[논문 리뷰] Vision GNN: An Image is Worth Graph of Nodes (NeurIPS 2022)

지동환·2022년 11월 15일

Computer Vision GNN

Paper-review

목록 보기

4/7

Vision GNN: An Image is Worth Graph of Nodes

Efficient-AI-Backbones/vig_pytorch at master · huawei-noah/Efficient-AI-Backbones

Abstract

널리 사용되는 CNN과 Transformer는 이미지를 grid 또는 sequence 구조로 다루는데, 이는 불규칙하고 복잡한 대상을 잘 파악하지 못한다.

이번 연구에서는 이미지를 graph 구조로 보고, 새로운 Vision GNN (ViG) 구조를 제안한다.

이미지를 node처럼 다뤄지는 여러개의 patch로 나눈다.
가장 가까운 이웃들을 연결함으로서 graph를 만든다.

Image의 graph 표현에 기반해서, ViG 모델이 모든 node 사이에서 정보를 변환하고 교환하도록 한다.

GNN을 일반적인 visual task에 사용하는 선구적인 연구가 영감을 주길 바란다.

1. Introduction

현대 Computer Vision에서 CNNs, Transformer가 가장 많이 사용된다.

이미지는 일반적으로 유클리드 공간에서 표현된다. ViG는 일반적인 grid 또는 sequence 표현 대신, 이미지를 더 유연한 방식으로 다룬다.

Computer Vision 의 기본적인 task는 물체 인식이다. 대부분의 물체는 다양하고 불규칙한 모양이기에 기존의 방식은 낭비가 크고 유연하지 못하다.

물체는 부분의 집합으로 생각될 수 있다. 예를 들자면, 인간이 머리, 상체, 하체로 나눠지고, 이들의 관계가 자연스럽게 graph 구조로 표현될 수 있고, 그래프를 분석함으로 우리는 인간을 인식한다.

이에 더해, graph는 grid, sequence의 일반화된 구조이다. 그렇기에 이미지를 graph로 보는 것은 더 유연하고 효율적인 인식이다.

Image의 Graph representation을 바탕으로 ViG를 만든다.

각각의 pixel을 node로 만드는 건 너무 많은 노드를 만들게 되니까, 이미지를 n개의 patch로 나누고 이를 node로 인식하고, ViG를 이들 node 사이의 정보를 변환하고 교환하는데 사용한다.

ViG의 기본적인 cell은 다음과 같다.

Grapher
FFN module

Grapher module은 graph information processing을 위해 graph convolution에 기반해 만들어진다.

전형적인 GNN의 over-smoothing 현상을 피하기 위해, FFN module은 node feature transformation을 사용하고 node diversity를 증진시킨다.

Grapher and FFN module을 사용해, ViG model을 isotropic, pyramid 방식으로 둘 다 만든다.

실험에서, Image classification / Object detection에서 ViG models의 성능을 보인다.

- - -

**문제 1**
항목 가운데 "Click the capsule-shaped toolbar icon" 문구가 있는 줄에서 시작해 "pyautogui.click(x=402, y=160)" 문구가 있는 줄에서 끝나는 부분을 다시 쓰세요. "capsule-shaped" 표현은 "pill-shaped" 표현으로 바꾸고, 나머지는 그대로 두세요.

**제공된 항목**
- - -

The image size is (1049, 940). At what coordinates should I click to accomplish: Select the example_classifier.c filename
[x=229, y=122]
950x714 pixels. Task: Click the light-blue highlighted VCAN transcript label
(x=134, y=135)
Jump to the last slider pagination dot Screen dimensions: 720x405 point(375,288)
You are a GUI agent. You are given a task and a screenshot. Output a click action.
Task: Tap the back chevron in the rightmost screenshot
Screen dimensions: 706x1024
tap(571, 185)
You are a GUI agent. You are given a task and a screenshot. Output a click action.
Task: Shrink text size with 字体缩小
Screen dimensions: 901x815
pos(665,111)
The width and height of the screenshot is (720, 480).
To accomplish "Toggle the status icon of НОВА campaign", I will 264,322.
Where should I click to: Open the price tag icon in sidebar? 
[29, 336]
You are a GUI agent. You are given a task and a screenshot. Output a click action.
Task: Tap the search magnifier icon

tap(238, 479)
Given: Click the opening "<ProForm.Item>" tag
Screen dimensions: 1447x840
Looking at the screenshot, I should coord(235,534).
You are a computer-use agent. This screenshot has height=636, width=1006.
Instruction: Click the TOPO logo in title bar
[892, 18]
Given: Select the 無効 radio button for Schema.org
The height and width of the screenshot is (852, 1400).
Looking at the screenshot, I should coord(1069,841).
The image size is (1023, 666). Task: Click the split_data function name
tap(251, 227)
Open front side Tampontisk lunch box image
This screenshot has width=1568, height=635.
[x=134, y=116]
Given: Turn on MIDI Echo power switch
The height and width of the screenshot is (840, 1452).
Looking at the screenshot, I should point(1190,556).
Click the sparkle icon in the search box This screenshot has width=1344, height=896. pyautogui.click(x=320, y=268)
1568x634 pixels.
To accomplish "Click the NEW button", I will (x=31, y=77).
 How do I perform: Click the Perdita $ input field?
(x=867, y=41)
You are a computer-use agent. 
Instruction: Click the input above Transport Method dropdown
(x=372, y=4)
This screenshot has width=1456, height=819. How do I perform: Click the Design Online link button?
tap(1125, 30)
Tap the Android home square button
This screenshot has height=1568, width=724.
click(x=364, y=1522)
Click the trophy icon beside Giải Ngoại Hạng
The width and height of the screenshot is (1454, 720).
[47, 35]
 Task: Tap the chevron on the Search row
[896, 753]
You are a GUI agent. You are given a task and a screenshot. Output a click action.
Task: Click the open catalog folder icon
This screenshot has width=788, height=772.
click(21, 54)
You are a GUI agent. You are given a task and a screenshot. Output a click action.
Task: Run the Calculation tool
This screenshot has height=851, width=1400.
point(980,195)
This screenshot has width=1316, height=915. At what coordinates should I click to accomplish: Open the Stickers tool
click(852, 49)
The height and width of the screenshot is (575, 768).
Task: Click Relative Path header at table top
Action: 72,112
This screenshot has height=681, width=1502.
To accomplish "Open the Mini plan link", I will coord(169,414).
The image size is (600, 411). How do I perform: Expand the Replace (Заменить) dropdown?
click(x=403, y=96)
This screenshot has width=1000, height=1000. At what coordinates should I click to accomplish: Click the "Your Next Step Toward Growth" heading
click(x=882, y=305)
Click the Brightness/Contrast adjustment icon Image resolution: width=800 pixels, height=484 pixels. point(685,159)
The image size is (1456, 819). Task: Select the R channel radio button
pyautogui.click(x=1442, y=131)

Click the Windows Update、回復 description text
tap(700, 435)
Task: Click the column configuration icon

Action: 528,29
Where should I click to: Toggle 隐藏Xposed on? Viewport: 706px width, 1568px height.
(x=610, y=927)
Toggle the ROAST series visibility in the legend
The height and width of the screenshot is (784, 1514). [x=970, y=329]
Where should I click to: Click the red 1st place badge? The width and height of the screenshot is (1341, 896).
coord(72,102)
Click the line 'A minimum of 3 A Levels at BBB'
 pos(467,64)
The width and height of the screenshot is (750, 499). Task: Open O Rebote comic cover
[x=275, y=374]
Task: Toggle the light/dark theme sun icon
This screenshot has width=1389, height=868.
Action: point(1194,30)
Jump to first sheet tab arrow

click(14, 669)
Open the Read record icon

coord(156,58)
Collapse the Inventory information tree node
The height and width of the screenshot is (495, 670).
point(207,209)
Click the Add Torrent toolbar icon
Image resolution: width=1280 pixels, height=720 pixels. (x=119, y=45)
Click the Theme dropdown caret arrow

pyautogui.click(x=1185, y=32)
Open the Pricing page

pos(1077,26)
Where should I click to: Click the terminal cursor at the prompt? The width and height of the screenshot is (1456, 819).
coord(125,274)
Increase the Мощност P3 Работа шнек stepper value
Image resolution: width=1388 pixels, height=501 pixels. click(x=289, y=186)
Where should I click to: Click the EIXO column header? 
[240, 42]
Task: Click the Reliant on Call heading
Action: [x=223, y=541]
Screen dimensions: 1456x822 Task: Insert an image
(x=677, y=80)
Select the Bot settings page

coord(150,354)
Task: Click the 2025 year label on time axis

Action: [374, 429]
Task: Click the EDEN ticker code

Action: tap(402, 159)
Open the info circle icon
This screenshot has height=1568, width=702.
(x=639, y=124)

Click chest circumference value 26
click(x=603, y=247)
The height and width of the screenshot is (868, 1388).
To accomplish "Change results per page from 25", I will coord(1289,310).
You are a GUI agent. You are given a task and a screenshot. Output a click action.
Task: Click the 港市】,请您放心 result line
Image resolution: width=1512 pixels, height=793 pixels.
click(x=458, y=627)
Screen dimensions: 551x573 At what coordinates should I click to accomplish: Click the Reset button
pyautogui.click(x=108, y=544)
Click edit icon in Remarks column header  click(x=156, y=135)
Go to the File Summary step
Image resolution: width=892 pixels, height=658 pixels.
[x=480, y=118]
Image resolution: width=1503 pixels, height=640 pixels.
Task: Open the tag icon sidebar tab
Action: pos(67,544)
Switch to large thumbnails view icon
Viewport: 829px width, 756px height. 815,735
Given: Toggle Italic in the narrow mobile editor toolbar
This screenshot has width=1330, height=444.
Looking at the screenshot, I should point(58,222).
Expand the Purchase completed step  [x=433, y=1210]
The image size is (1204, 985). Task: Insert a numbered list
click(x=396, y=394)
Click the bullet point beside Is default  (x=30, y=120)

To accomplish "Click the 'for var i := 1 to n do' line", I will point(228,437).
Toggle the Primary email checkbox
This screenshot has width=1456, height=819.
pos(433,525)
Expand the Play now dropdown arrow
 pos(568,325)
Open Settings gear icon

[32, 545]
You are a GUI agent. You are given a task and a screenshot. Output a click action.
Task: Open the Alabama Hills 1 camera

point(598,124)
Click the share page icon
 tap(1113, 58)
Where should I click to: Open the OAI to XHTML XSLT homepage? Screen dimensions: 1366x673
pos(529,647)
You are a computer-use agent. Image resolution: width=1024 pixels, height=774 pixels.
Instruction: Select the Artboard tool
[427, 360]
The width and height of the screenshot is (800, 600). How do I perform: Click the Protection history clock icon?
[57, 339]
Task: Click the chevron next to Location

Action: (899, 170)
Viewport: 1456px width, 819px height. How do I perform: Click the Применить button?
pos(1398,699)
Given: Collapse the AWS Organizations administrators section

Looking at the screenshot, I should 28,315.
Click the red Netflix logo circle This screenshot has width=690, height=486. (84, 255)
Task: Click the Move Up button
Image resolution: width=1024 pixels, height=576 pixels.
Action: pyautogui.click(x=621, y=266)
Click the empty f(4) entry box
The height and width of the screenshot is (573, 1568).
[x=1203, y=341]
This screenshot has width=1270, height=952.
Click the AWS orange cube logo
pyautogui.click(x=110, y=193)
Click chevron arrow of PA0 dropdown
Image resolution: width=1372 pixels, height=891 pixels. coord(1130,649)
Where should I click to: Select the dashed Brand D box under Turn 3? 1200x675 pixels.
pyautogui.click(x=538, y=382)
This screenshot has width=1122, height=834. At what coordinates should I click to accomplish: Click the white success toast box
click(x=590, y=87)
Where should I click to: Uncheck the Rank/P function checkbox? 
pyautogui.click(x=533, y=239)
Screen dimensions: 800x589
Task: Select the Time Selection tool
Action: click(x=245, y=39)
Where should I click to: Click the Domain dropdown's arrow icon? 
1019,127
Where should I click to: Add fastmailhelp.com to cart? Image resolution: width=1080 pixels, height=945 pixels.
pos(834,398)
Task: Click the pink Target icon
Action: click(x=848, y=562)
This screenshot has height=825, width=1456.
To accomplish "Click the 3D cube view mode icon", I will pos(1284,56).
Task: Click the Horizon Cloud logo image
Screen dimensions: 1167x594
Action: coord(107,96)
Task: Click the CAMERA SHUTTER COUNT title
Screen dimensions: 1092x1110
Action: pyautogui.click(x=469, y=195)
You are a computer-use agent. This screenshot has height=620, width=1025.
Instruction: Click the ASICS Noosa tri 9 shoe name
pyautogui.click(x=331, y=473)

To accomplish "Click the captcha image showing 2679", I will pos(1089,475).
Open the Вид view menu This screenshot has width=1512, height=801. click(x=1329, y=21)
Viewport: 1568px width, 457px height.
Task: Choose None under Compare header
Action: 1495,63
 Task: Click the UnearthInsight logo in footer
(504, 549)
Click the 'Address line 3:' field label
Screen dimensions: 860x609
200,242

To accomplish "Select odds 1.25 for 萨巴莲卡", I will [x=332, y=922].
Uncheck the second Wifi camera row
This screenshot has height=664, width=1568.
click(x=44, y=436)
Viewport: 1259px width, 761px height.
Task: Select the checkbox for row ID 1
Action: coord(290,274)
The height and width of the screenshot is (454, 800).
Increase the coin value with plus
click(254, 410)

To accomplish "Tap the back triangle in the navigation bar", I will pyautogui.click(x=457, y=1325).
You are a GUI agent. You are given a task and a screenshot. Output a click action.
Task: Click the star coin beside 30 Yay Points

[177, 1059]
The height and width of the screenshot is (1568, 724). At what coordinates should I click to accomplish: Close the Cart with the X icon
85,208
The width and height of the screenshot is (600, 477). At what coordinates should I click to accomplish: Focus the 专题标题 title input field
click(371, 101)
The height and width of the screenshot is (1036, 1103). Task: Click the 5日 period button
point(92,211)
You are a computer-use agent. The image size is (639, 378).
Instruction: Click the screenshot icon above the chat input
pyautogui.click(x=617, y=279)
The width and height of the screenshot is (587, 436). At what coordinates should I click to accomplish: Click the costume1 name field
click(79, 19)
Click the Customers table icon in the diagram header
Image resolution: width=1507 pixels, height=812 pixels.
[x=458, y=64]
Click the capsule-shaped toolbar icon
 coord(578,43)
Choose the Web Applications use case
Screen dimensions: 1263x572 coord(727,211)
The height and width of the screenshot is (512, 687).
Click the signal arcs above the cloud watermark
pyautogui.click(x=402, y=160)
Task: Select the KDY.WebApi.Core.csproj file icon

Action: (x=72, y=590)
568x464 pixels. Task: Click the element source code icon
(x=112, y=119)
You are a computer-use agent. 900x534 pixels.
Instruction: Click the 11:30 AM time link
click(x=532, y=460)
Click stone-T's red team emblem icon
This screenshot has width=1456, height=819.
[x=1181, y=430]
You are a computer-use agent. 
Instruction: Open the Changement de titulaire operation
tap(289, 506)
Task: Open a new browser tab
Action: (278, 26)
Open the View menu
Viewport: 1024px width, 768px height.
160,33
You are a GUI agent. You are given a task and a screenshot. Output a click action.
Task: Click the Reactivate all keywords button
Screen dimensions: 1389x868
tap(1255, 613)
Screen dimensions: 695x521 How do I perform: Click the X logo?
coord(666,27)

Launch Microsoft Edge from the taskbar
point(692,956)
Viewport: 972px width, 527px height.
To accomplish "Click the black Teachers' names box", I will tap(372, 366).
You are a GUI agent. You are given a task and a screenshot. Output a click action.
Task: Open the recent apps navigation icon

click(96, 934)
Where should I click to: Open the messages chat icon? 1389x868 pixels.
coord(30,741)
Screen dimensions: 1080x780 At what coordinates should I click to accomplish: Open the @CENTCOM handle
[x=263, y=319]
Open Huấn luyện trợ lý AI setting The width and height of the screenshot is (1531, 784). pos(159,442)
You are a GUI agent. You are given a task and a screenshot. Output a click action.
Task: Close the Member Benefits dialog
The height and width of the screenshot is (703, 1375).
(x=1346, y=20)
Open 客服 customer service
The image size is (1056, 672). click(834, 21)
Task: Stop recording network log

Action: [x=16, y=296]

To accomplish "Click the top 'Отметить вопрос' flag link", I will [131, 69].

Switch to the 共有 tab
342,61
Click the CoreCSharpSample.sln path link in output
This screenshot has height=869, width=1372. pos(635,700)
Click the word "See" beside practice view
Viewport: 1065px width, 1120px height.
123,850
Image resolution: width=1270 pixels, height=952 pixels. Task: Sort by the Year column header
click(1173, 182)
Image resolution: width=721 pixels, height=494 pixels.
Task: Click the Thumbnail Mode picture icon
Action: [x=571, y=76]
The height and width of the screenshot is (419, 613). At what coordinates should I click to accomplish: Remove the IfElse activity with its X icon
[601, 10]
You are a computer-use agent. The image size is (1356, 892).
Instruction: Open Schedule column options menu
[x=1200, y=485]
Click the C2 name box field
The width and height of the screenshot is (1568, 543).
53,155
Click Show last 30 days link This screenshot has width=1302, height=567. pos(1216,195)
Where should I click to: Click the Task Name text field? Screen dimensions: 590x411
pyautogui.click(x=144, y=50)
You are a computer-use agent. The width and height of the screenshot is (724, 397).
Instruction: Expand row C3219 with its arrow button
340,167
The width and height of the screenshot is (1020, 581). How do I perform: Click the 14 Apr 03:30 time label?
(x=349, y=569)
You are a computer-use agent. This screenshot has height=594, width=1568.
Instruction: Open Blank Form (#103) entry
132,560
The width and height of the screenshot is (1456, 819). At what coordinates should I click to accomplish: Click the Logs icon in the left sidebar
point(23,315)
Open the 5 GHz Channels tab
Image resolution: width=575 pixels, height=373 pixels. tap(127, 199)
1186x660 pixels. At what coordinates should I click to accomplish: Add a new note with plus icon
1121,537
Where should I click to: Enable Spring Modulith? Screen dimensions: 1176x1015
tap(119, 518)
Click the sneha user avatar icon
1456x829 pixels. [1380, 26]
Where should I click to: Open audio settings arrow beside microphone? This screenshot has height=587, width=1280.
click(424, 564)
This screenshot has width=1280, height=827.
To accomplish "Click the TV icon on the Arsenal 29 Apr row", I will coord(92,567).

- - -

**문제 2**
제공된 발췌문에 따르면 ViG는 왜 각 pixel 대신 patch를 node로 삼나요?

**작성한 답변 1**
Click the pill-shaped toolbar icon
 coord(578,43)
Choose the Web Applications use case
Screen dimensions: 1263x572 coord(727,211)
The height and width of the screenshot is (512, 687).
Click the signal arcs above the cloud watermark
pyautogui.click(x=402, y=160)

**작성한 답변 2**
각 pixel을 node로 만들면 노드가 너무 많아지기 때문입니다. 그래서 이미지를 n개의 patch로 나누고, 각 patch를 node로 인식합니다.